Weak barriers mean that archaeological and linguistic aggregations are likely to form fuzzy clusters rather than clearly defined groups, just as they do for human races (Fuzzy clusters). Fuzzy clusters are not likely to form clear-cut evolutionary lineages, at least as far as vertical descent is concerned (Eldredge 2011).

Thus, because anthropological studies involve only weak barriers to the horizontal flow of information, reticulate evolution is predicted to be more prevalent than it is in biology. That is, the horizontal component of evolution may even be as large as the vertical one (and possibly more important), because there are none of the strong genetic ("post-zygotic") barriers to flow. Indeed, the use of trees as a model for archaeological and linguistic studies has been questioned repeatedly in recent years, on various grounds (eg. Southworth 1964; Hoenigswald 1990; Moore 1994; Dewar 1995; Ben Hamed & Wang 2006; Tëmkin & Eldredge 2007), usually in favor of reticulation models. Moreover, the earliest representations of historical relationships were networks rather than trees (Gallet), even in biology (Buffon, Duchesne), and since then many alternative reticulation metaphors have been developed (Metaphors). This suggests that the focus on trees has been a distraction from the more obvious model of a network in anthropology.

   Networks and trees

One point of confusion here seems to be that trees have been treated as representations of temporal relationships while networks have been treated as representations of spatial relationships. Indeed, this seems to be at the heart of the apparent differences of opinion about the two models — the tree advocates are emphasizing time whereas the network advocates are emphasizing space. The practical problem here is that there are currently no quantitative methods for combining the two. Tree-building algorithms in biology do not allow for reticulation, and the common network algorithms (such as neighbor-net, median-joining, reduced median) solely show static relationships, without any sense that the inferred nodes represent ancestors or the edges connecting the nodes represent evolutionary change. In these commonly used algorithms, the nodes are there solely to support the network structure, and the edges solely express the degree of character difference between the nodes.

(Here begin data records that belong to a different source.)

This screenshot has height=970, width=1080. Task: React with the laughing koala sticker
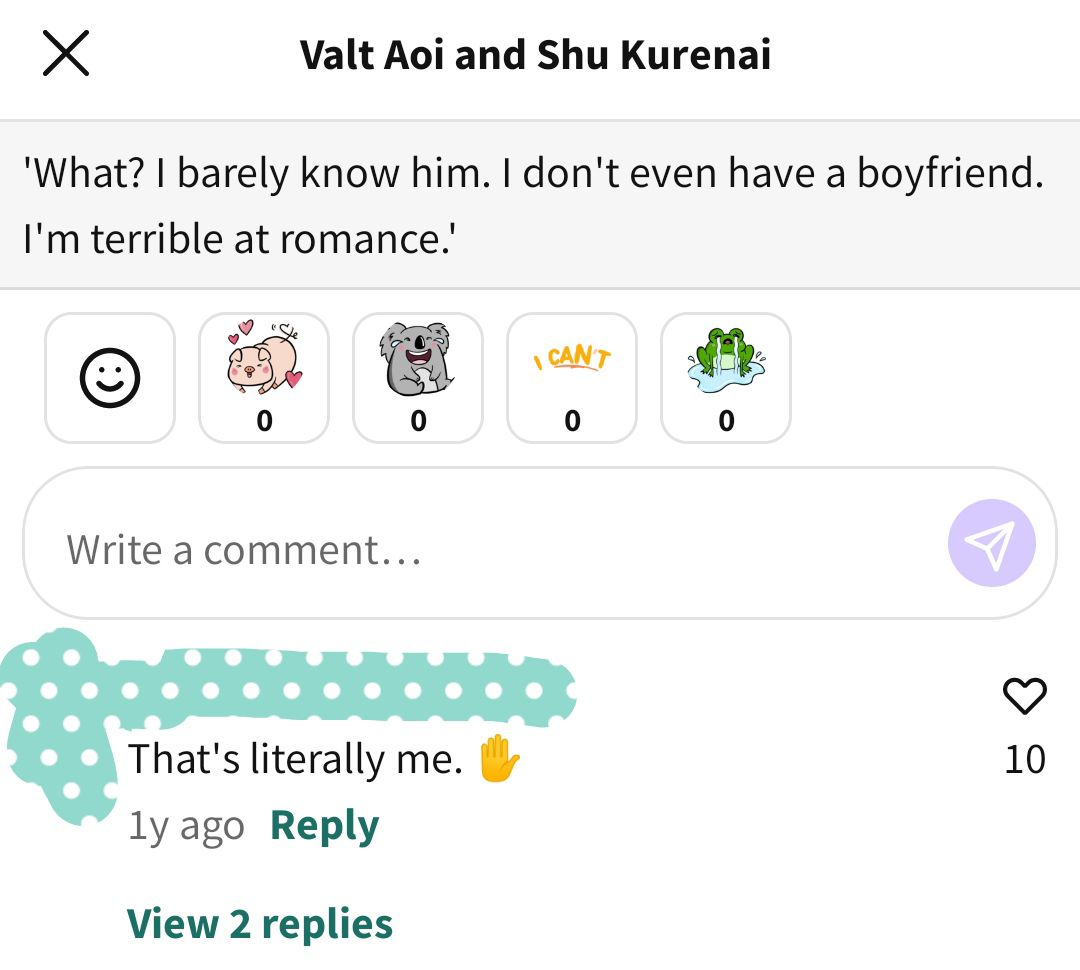418,378
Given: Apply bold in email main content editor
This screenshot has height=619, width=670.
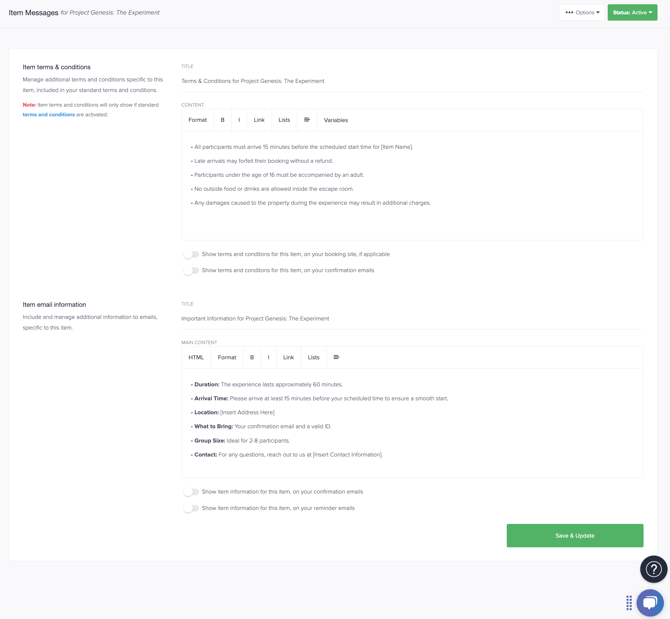Looking at the screenshot, I should [x=252, y=357].
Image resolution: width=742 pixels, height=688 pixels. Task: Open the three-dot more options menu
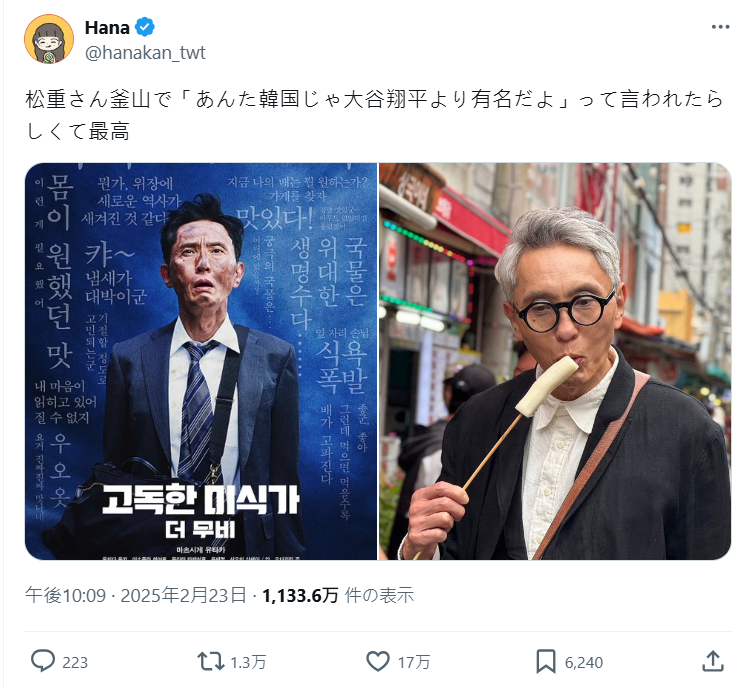(720, 27)
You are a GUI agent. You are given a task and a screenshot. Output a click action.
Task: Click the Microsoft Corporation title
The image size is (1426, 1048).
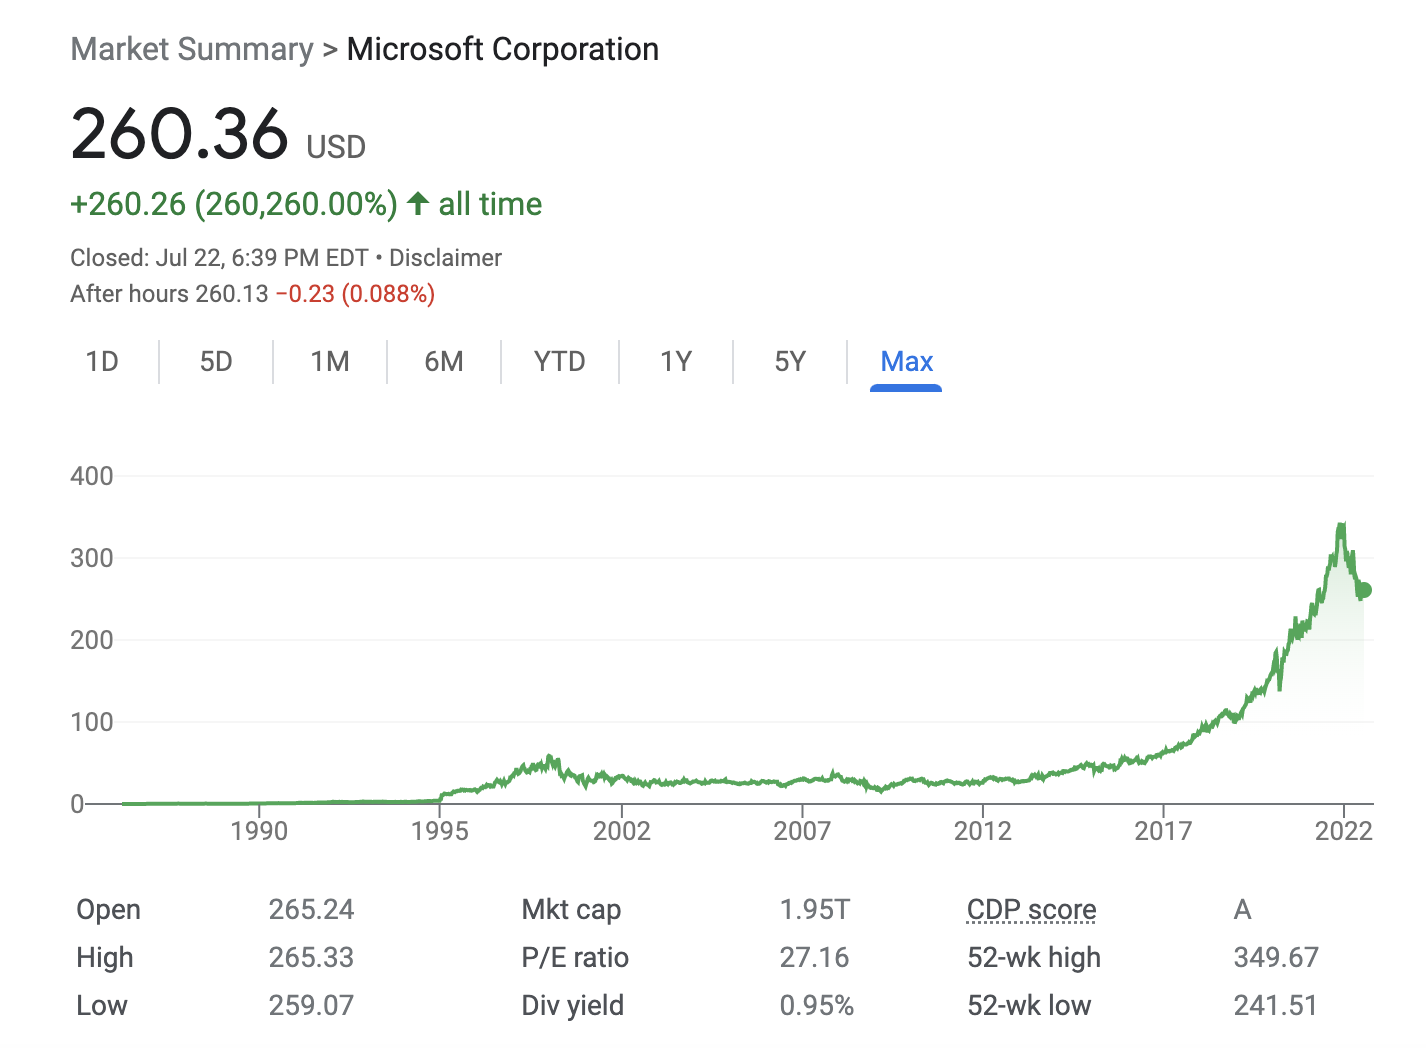coord(502,49)
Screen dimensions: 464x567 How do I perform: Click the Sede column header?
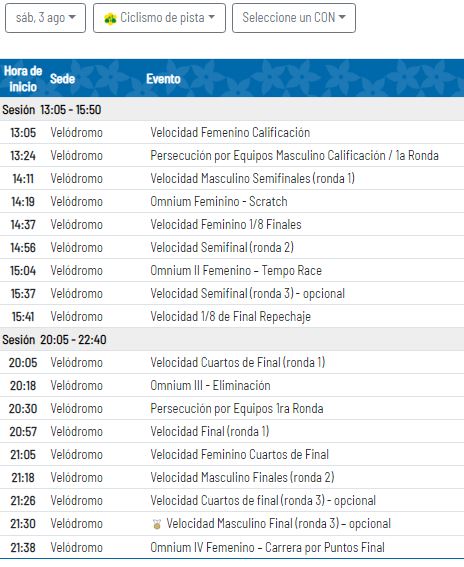[62, 78]
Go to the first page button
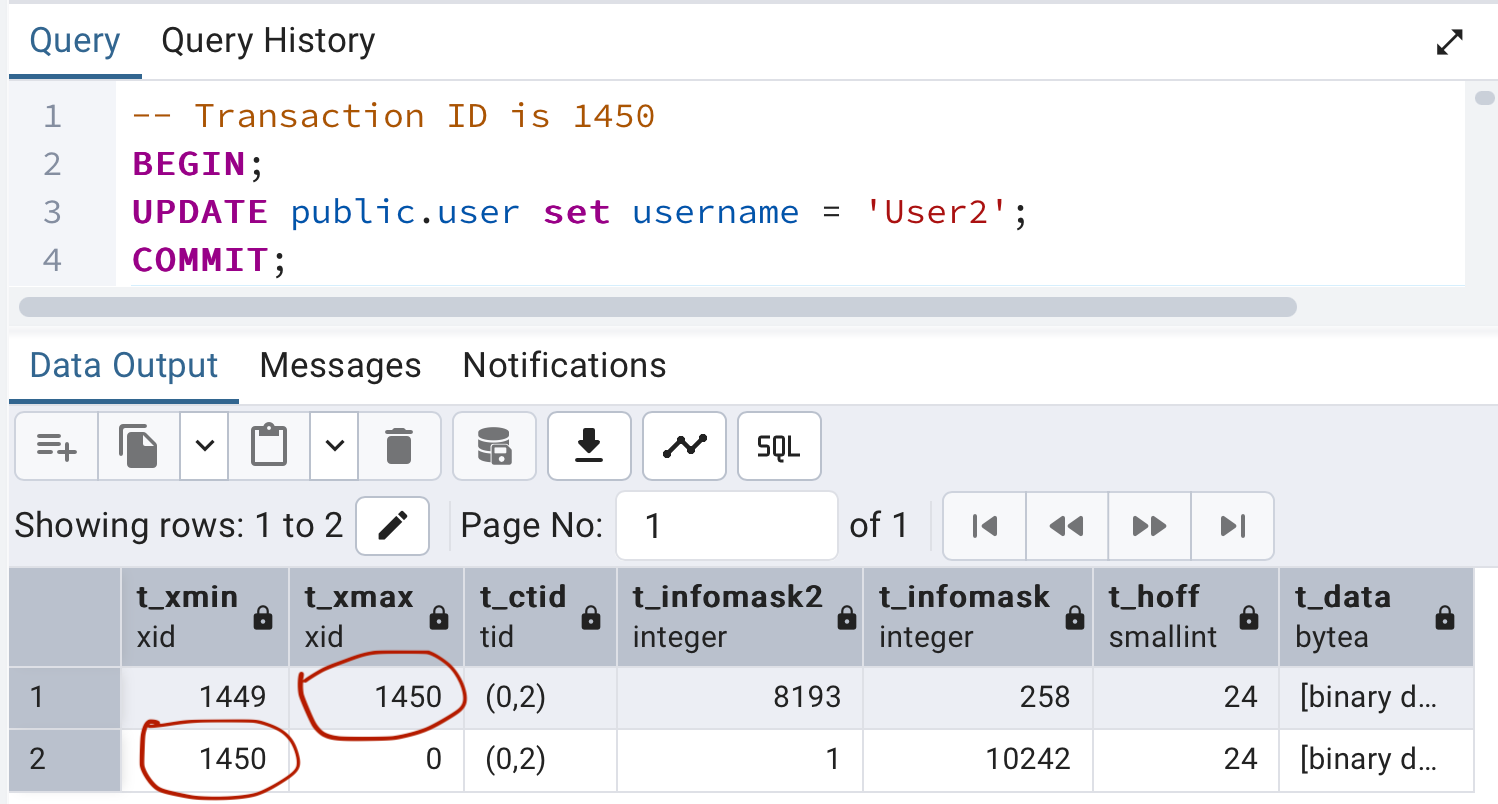 [x=984, y=525]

For phylogenetic trees there is a rationale for treating the tree diagram as a representation of evolutionary history. For example, in a study of a set of gene sequences, first we produce a mathematical summary of the the data based on a quantitative model. We then infer that this summary represents the gene history, based on the Hennigian logic that the patterns are formed from a nested series of shared derived character states (this is a logical inference about the biology being represented by the mathematical summary). We then infer that this gene history represents the organismal history, based on the practical observation that gene changes usually track changes in the organisms in which they occur (ie. a pragmatic inference). However, no such rationale exits for most of the current network methods. The network still represents a mathematical summary of the data, but there is no logic for direct inference about biology. It is almost certain that the mathematical summary represents real biological patterns, but there is no necessity that those patterns are evolutionary ones.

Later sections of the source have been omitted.